Activity:
What lines below contain the string "Given"? List them all.

Recorded information:
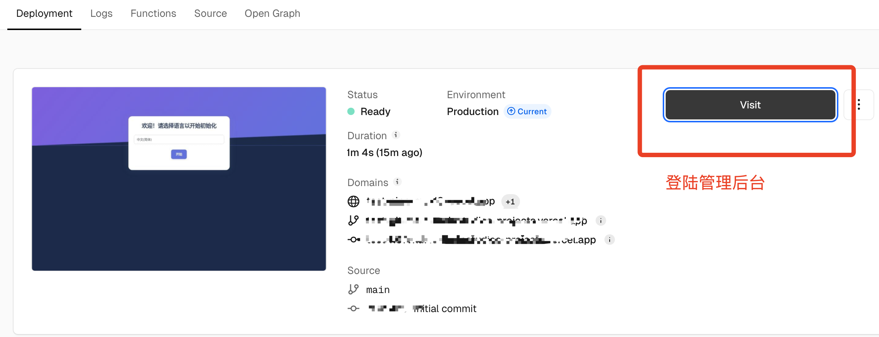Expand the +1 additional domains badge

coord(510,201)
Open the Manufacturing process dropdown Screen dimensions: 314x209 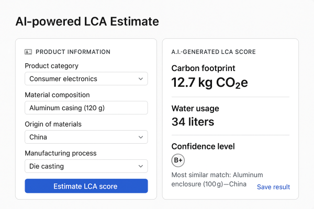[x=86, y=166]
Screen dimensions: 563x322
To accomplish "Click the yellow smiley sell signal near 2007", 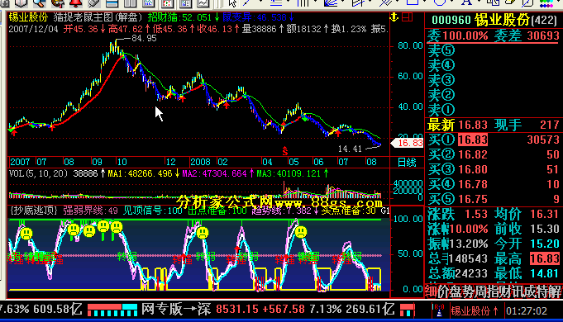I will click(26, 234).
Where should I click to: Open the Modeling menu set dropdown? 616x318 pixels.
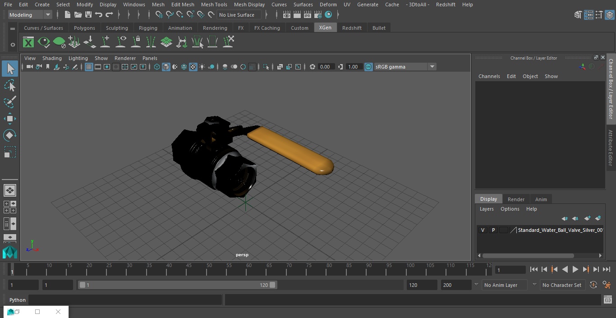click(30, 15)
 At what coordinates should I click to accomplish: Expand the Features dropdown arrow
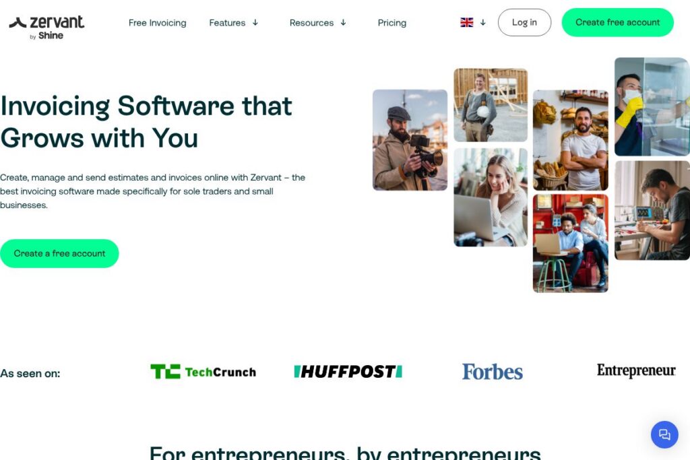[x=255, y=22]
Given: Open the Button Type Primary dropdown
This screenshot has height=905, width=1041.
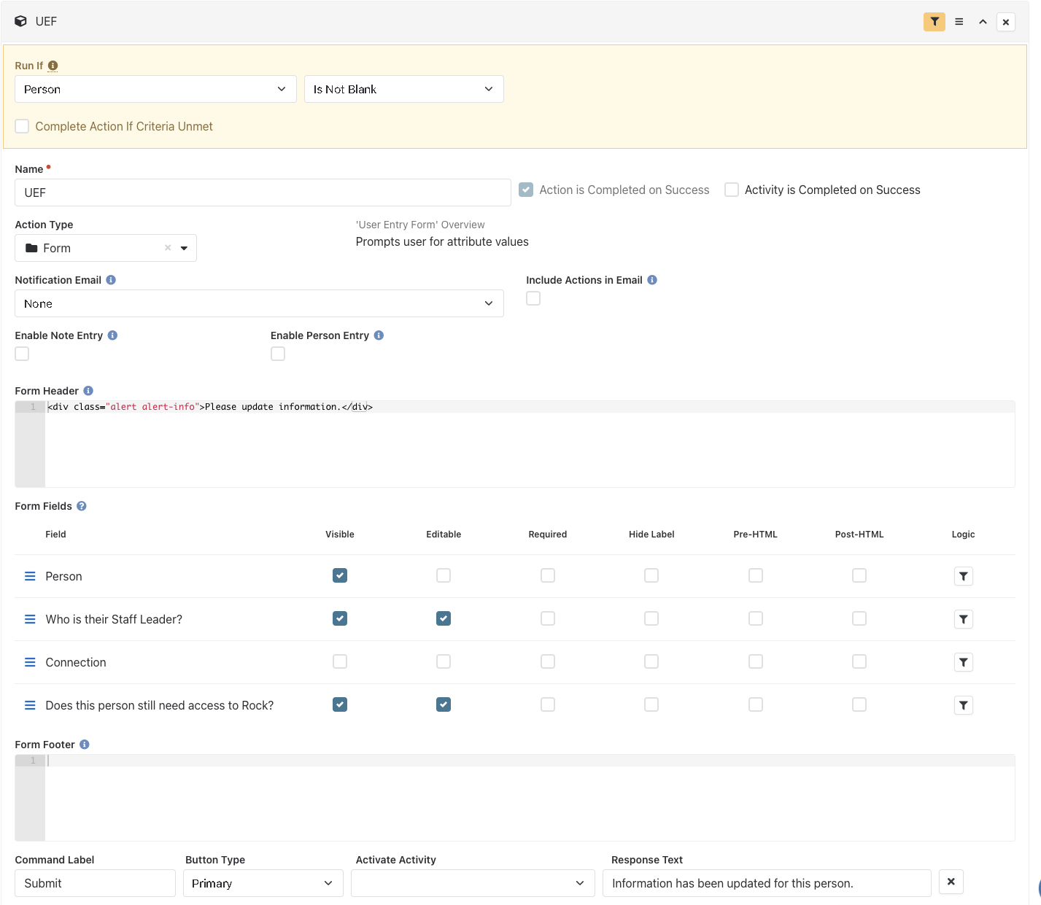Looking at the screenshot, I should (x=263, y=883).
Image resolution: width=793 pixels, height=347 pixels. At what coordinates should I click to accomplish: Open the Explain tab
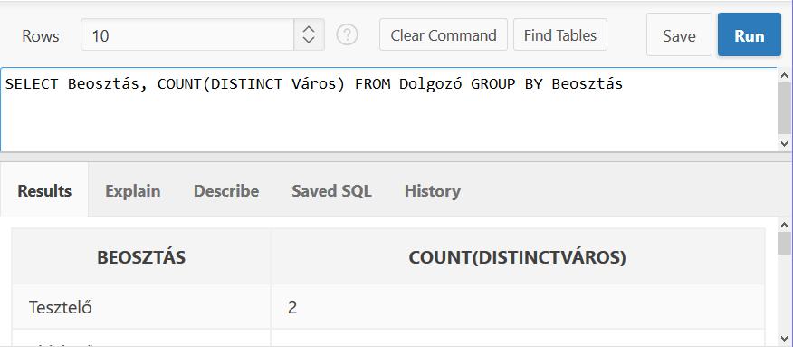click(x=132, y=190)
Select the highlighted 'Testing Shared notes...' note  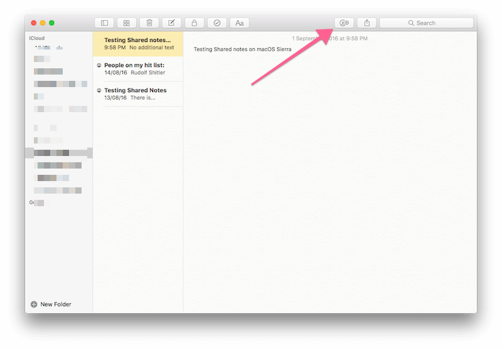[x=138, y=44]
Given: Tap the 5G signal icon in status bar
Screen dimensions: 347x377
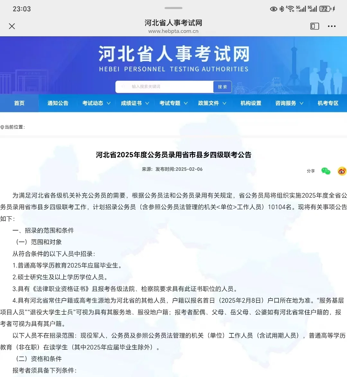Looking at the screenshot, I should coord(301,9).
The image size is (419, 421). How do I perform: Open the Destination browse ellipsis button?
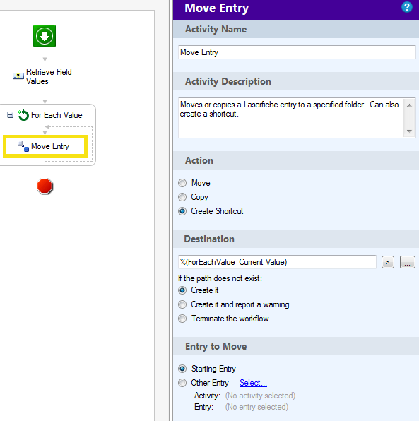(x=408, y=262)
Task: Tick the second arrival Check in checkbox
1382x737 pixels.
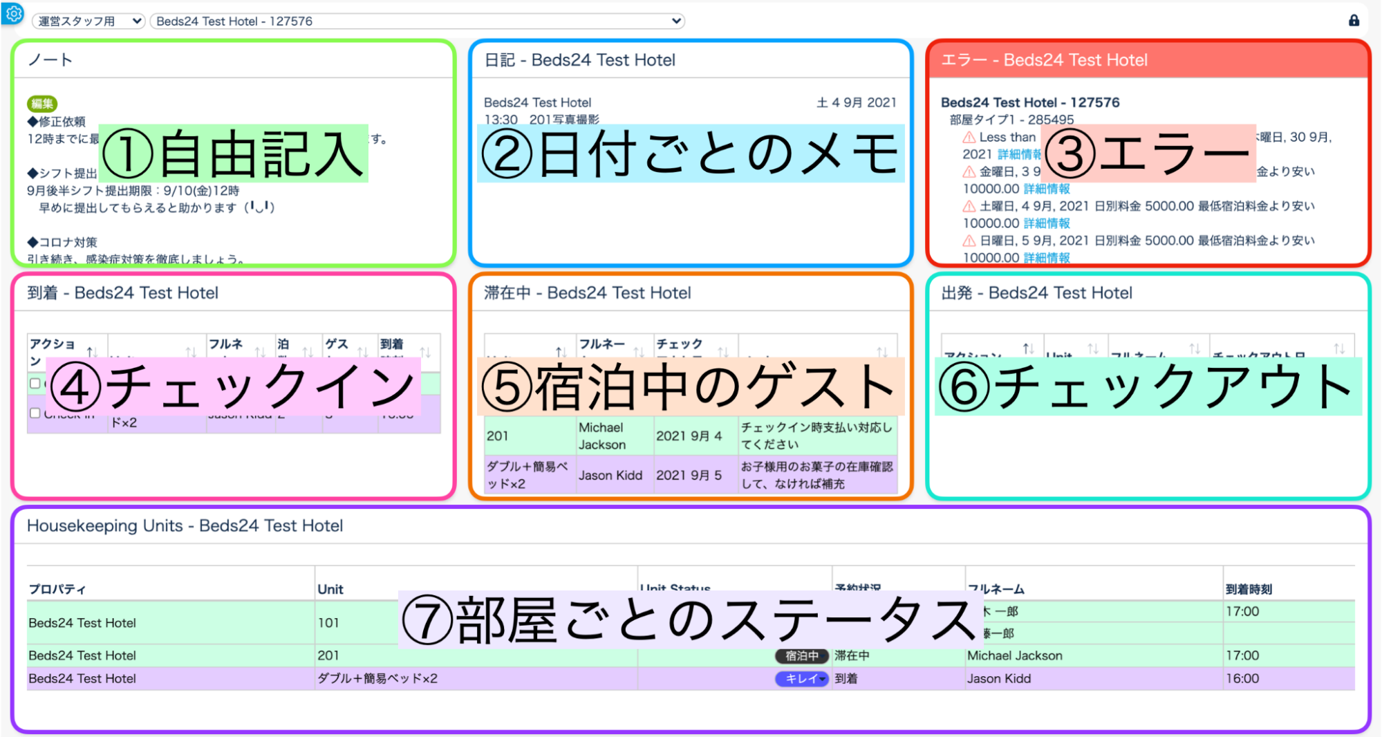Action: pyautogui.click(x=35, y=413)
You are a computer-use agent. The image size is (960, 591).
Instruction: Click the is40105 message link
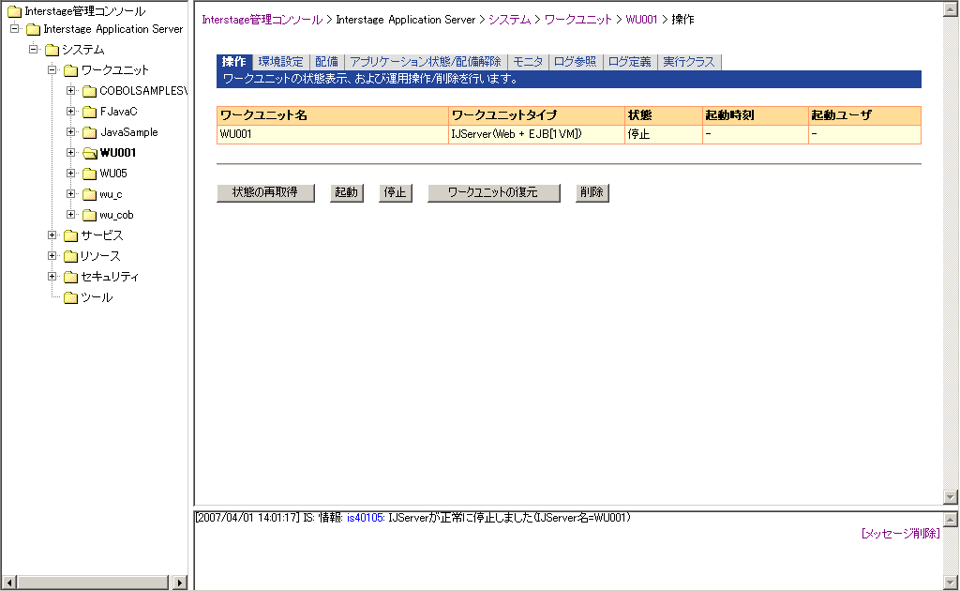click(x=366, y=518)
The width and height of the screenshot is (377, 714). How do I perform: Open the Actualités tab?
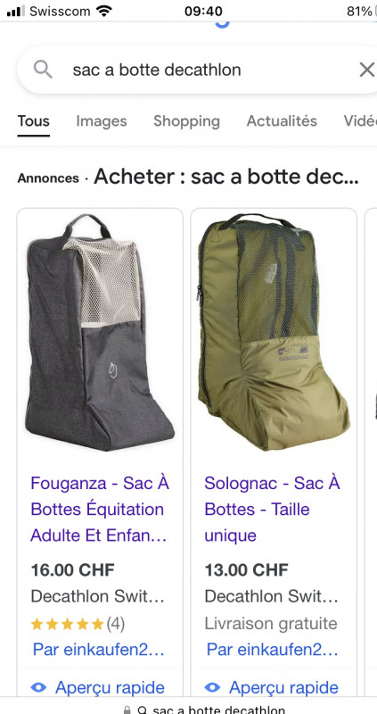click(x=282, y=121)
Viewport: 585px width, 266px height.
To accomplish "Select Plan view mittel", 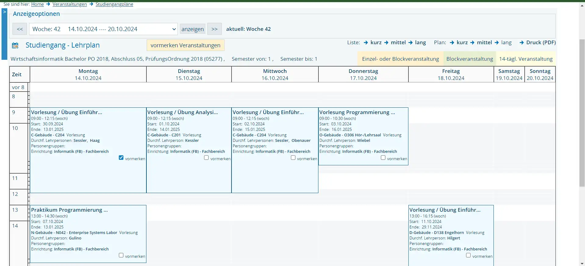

Response to this exercise:
Given: Open the Button Type Primary dropdown
Given: Tap the 5G signal icon in status bar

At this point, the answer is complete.